I have carved 5 ornamental "ball in cage" projects. They are about 3/4" square by 3" long. The the carving time varied from 13 hours (first one ever) to 8 hours on the fifth one. I usually carve for about 1-2 hours at a sitting.

I am just completing a candle stick holder "ball in cage" project. I probably have 30
to 40 hours wrapped up in this one. This one probably has 10+ hours that I would not normally have, but my wife wanted it stained. So I put in extra effort to smooth the piece prior to staining.

I am going to try a wooden chain next.

I have listed two books below. I was able to find the "Hobo and Tramp Art Carving" book listed below at a local library. It gave me some nice history, great pictures/ideas, but was light on instruction.

"Hobo and Tramp Art Carving"
by Patrick E. Spielman
128 pages in color
ISBN: 080693185X
Sterling Publishing Co, Inc: $16.95 + $3 S&H
(800) 848-1186
Barnes & Noble: $13.56

"Old Time Whittling"
by Keith Randich
60 pages , 54 pictures/drawings , 5.5"x8 1/2"
$9.95 ppd

Keith Randich
211 Wood Smoke Lane
Greece, NY 14612-2255
??? Rochester, NY 14612-2255
Phone: (716) 588-6442

Best Regards, Todd
I do (whittle) and really relax with that. Whittling is, or has been, a very common pastime in Finland, the land of Puukkos. I did that as a boy, of course, but at least two decades went without whittling. Not more than six-seven years ago I found it again. I guess, I just had to do something sensible, for a change.

For reasons that I do not understand, I whittle mostly KNIVES. No matter what my initial intentions may be, but the end result usually seems an awful lot like a knife. The most recent example would be an AFCK (aspen wood, about four hours, an exact copy of the original, though not folding [trouble with the liner lock, hee-hee], except for the weight, a nice "soft" trainer; sorry, no pictures yet).

[This message has been edited by Markku Huttunen (edited 25 January 1999).]
I don't whittle in real life, but I always whittle some wood when testing out a knife. Why? Because I find whittling efficiency to be one of the best tests of edge performance. Yes, it's a push-cut test, but a knife that whittles well typically does well in every other test that has to do with cutting performance.

These are great replies. Thanks to all for the great tips & ideas.



I have a whittled wooden sword dated 1914 made by my mother when she was a little girl, so I guess it's in the blood. I've been whittling and woodcarving since I was old enough to access the tools in my father's workshop.
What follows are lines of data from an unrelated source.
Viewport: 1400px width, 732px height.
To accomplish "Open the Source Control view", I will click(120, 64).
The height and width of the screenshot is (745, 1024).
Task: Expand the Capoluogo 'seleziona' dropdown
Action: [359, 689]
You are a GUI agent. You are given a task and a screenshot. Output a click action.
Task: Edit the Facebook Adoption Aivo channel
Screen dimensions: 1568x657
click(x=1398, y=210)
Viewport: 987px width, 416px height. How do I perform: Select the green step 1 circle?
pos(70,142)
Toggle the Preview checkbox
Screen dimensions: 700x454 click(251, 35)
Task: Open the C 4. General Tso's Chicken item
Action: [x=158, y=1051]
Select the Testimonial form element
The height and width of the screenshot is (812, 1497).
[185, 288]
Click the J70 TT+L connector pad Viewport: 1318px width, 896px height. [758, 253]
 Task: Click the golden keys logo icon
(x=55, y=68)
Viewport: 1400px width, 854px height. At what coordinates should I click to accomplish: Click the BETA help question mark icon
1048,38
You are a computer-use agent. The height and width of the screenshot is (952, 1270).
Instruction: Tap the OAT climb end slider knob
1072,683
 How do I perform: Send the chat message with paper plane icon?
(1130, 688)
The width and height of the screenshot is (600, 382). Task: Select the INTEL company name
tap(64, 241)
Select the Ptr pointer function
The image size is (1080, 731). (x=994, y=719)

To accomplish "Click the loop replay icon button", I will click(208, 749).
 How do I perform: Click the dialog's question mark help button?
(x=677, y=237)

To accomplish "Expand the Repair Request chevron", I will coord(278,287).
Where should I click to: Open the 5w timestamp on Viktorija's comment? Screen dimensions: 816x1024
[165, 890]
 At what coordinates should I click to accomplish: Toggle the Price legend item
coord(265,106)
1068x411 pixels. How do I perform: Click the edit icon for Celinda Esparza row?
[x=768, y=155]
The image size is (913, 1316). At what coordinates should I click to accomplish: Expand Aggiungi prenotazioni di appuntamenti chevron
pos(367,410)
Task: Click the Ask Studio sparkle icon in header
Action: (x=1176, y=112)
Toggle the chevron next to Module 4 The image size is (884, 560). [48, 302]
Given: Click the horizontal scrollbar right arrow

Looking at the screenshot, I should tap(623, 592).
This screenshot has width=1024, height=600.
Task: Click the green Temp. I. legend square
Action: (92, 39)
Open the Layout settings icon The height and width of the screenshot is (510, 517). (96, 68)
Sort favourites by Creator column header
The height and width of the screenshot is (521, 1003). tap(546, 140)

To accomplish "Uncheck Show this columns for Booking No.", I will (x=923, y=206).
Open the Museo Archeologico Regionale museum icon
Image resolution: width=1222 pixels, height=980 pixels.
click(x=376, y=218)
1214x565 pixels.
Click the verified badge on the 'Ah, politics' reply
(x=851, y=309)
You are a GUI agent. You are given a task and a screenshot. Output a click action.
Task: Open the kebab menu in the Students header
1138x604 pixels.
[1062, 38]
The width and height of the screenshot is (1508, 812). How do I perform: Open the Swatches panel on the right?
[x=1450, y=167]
I wore out a couple of good Boker three-blade stockman's knives (great steel, those Germans) on projects like wooden chains. Yellow cedar (cypress) from British Columbia is my favorite carving wood. A.E. Tangerman's classic book Whittling and Woodcarving has been reprinted many times; I think Lee Valley Tools (www.leevalley.com) carries it.
I too am a whittler. I had slowed down a bit lately, but with a new knife in hand, that cuts very well, I'm finding renewed interest in turning big blocks of wood into toothpicks. Once I get back in shape I can make some old letter opener shapes I used to whittle. Then if anyone gives me grief for wasting my time, I'll lie and say I'm going to sell the letter openers at the flea market!

Yeah, I guess you could say I whittle, I make little snakes and primitive animal forms, paint them in my own style and give them as gifts to family etc. The best knife that I have for this is a very short blade Anza knife(made here in San Diego county and fashioned from files), it takes a very keen edge and has a stubby semi-skinner witha bit of a point that works very well.
I once made a spoon when I was a girl scout (don't laugh) and lately I have made a walking staff (really easy, just smooth off the top and bottom) but what I'd really like to know is how do you whittle in the house without getting the shavings all one over the place. Anyone have any helpful hints?


We take a garbage bag and cut it open and place it underneath the trash can. For a larger receptacle use an brown paper grocery bag.

We still make a mess sometimes, though.